Exercise description — Some of the lines below need repeating. Reproduce exactly those between the lines holding "Screen dimensions: 854x477" and "Task: Tap the battery indicator in status bar", inclusive.
(Provided material)
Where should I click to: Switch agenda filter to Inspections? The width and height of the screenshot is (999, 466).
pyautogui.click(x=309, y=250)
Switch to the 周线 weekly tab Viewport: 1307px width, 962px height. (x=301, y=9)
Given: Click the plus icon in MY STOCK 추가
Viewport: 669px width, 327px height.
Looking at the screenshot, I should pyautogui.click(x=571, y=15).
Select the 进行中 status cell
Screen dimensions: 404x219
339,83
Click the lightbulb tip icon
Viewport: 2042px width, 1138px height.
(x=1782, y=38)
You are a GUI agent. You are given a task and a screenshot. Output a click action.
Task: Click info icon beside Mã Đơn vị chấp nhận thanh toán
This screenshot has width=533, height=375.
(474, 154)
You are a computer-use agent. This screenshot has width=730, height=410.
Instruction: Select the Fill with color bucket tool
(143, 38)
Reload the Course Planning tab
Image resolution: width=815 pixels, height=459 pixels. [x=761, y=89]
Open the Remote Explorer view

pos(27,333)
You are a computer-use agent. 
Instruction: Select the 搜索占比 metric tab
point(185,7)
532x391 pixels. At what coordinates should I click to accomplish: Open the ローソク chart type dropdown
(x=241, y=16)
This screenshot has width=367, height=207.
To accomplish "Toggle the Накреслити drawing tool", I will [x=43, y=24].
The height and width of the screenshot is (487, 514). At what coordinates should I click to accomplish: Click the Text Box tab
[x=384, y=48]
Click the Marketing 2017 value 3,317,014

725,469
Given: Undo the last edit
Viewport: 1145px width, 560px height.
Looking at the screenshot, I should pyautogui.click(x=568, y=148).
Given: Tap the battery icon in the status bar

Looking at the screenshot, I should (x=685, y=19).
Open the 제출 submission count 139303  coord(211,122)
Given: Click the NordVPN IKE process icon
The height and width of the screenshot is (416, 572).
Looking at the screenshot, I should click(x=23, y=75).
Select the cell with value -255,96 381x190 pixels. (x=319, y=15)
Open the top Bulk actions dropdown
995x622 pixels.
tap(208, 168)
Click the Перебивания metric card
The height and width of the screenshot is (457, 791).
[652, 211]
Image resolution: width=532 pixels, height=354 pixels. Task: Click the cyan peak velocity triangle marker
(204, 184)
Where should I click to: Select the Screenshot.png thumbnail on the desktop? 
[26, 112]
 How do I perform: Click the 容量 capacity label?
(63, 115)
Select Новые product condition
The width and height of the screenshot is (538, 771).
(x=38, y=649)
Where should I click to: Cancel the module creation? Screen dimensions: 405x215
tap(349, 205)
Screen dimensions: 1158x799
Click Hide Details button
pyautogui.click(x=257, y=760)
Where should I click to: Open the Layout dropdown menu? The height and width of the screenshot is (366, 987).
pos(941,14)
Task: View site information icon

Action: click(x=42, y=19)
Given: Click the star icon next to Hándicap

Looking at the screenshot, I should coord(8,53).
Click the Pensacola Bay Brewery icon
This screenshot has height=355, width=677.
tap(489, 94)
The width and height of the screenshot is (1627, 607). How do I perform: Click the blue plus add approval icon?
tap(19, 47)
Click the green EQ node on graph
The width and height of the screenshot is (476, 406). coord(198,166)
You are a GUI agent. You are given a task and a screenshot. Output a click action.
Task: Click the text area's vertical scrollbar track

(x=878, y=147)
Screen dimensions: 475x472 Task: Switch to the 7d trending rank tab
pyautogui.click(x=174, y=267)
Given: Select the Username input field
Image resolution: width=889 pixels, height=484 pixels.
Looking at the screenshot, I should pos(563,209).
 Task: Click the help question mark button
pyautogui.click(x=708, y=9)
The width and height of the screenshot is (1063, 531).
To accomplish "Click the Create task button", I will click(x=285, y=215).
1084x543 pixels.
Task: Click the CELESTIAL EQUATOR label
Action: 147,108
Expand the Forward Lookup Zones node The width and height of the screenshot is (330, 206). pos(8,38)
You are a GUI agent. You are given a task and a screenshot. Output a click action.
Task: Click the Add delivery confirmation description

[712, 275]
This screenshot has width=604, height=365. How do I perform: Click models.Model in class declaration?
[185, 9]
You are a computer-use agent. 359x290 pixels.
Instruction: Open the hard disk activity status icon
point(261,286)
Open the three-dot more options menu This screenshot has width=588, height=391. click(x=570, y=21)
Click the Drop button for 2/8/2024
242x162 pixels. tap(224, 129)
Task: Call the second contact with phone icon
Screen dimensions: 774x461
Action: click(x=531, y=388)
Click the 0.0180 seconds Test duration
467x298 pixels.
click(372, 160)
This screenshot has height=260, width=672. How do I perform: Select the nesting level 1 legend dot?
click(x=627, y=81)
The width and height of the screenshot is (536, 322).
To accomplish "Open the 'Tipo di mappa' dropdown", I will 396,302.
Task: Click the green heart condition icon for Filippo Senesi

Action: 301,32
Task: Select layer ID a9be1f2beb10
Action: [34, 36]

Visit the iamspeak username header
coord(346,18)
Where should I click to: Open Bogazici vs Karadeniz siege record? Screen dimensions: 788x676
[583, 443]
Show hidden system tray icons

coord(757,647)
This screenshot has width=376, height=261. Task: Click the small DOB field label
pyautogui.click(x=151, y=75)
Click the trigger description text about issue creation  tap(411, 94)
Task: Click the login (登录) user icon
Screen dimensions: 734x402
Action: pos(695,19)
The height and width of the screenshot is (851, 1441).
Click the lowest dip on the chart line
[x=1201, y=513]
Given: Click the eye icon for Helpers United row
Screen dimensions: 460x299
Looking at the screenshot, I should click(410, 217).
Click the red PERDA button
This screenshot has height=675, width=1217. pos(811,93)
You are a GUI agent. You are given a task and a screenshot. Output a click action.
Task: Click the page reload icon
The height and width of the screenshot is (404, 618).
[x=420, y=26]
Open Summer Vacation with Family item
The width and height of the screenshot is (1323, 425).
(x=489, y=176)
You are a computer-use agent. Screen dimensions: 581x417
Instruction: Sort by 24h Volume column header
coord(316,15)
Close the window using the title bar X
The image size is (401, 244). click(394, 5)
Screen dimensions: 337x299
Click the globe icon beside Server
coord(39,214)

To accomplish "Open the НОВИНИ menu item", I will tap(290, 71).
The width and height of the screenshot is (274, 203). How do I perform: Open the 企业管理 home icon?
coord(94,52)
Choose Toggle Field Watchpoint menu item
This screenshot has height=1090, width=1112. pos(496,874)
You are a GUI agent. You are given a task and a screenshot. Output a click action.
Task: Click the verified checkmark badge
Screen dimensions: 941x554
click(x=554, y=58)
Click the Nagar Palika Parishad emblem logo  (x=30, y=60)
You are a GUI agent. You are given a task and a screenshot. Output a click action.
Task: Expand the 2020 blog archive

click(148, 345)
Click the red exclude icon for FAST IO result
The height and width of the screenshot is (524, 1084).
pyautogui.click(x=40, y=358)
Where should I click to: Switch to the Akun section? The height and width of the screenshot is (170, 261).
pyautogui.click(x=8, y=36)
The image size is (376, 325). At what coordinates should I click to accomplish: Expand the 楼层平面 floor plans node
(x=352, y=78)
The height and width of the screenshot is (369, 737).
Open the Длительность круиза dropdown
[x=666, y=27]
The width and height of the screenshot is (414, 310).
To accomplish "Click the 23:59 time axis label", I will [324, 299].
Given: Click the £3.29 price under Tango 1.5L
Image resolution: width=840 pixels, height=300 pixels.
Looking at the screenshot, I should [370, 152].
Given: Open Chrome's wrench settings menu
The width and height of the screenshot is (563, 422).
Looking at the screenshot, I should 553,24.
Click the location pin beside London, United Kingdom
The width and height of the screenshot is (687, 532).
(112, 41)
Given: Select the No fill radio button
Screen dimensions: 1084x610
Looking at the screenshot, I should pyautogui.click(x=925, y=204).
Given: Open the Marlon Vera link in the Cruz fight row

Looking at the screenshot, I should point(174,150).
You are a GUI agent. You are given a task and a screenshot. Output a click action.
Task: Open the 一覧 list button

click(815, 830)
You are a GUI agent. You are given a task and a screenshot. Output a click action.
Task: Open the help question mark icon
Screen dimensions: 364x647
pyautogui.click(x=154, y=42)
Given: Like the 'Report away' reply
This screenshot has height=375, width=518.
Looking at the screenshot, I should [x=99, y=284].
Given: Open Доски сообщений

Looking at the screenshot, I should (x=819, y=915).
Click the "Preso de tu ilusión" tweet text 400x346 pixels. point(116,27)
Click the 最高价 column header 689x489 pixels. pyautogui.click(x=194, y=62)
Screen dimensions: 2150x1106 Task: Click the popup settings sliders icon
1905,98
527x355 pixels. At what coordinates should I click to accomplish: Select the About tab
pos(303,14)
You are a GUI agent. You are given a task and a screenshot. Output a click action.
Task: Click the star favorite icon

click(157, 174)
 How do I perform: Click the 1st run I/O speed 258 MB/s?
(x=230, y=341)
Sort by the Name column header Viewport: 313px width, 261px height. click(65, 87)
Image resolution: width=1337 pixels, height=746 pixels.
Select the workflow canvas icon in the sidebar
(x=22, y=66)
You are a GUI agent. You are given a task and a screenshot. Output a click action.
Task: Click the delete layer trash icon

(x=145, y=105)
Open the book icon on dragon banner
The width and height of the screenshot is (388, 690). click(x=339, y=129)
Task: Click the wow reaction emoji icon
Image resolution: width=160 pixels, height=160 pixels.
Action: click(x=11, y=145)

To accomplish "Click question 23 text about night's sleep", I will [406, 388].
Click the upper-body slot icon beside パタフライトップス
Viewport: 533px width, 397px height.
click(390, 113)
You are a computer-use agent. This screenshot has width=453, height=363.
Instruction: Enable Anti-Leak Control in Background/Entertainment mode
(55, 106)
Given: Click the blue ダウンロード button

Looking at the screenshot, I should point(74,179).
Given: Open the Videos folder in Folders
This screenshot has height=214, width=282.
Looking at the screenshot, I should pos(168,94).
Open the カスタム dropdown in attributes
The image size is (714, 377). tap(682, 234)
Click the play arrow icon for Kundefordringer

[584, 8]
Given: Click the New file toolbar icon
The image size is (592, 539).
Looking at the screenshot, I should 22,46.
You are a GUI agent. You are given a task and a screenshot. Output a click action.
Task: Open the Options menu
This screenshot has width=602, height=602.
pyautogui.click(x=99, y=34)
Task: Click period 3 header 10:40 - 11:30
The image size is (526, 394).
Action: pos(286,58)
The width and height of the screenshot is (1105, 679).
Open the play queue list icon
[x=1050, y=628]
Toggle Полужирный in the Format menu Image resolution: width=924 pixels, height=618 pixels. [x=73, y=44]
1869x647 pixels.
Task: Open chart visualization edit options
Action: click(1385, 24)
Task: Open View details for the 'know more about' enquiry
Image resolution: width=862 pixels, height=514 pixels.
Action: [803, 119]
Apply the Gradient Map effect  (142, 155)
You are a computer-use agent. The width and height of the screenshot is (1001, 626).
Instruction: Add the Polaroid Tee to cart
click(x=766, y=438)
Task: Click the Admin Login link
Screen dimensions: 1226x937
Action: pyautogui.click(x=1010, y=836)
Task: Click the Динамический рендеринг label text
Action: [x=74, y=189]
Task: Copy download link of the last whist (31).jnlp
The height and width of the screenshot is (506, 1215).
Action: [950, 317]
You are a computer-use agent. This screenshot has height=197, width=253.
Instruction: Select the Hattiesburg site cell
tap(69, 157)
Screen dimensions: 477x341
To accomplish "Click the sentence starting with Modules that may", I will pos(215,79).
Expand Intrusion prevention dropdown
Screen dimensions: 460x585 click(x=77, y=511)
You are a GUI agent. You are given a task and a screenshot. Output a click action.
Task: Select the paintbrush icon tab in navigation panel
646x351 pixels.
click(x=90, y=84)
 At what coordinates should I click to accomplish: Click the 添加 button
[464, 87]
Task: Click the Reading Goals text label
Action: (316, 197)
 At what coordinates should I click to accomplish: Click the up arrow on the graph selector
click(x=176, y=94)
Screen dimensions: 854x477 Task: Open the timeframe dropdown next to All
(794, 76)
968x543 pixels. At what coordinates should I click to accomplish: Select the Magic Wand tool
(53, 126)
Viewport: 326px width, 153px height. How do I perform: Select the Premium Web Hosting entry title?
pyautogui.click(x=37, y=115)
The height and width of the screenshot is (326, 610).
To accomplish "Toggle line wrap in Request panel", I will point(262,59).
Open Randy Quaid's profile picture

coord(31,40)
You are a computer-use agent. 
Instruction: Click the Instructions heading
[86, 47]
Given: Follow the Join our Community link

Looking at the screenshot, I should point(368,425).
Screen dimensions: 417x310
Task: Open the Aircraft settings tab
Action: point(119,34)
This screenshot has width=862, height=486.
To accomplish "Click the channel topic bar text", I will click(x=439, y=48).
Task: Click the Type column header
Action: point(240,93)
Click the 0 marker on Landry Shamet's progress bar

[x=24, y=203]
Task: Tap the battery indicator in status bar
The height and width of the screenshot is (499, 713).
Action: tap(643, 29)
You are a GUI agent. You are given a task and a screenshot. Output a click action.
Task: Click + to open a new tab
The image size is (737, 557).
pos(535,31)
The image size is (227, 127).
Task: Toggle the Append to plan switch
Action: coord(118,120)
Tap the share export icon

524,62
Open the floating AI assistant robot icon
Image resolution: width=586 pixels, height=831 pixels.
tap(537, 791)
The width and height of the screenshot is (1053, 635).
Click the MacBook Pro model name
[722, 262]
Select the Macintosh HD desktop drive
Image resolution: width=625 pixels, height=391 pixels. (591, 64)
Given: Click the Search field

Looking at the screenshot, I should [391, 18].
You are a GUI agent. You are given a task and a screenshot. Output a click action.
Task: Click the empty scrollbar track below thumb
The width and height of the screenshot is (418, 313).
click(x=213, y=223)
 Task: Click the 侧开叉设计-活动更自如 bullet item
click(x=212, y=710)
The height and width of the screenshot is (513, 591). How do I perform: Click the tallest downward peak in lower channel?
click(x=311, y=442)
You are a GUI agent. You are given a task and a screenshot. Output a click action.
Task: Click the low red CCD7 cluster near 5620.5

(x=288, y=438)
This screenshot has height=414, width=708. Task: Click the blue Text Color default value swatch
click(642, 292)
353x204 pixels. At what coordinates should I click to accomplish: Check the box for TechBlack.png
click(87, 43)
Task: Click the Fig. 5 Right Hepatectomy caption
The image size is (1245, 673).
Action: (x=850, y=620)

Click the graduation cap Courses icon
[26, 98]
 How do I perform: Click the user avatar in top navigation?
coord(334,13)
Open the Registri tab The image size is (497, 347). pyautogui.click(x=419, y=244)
(End Provided material)
Answer —
Screen dimensions: 854x477 Task: Open the timeframe dropdown next to All
(794, 76)
968x543 pixels. At what coordinates should I click to accomplish: Select the Magic Wand tool
(53, 126)
Viewport: 326px width, 153px height. How do I perform: Select the Premium Web Hosting entry title?
pyautogui.click(x=37, y=115)
The height and width of the screenshot is (326, 610).
To accomplish "Toggle line wrap in Request panel", I will point(262,59).
Open Randy Quaid's profile picture

coord(31,40)
You are a computer-use agent. 
Instruction: Click the Instructions heading
[86, 47]
Given: Follow the Join our Community link

Looking at the screenshot, I should point(368,425).
Screen dimensions: 417x310
Task: Open the Aircraft settings tab
Action: point(119,34)
This screenshot has width=862, height=486.
To accomplish "Click the channel topic bar text", I will click(x=439, y=48).
Task: Click the Type column header
Action: point(240,93)
Click the 0 marker on Landry Shamet's progress bar

[x=24, y=203]
Task: Tap the battery indicator in status bar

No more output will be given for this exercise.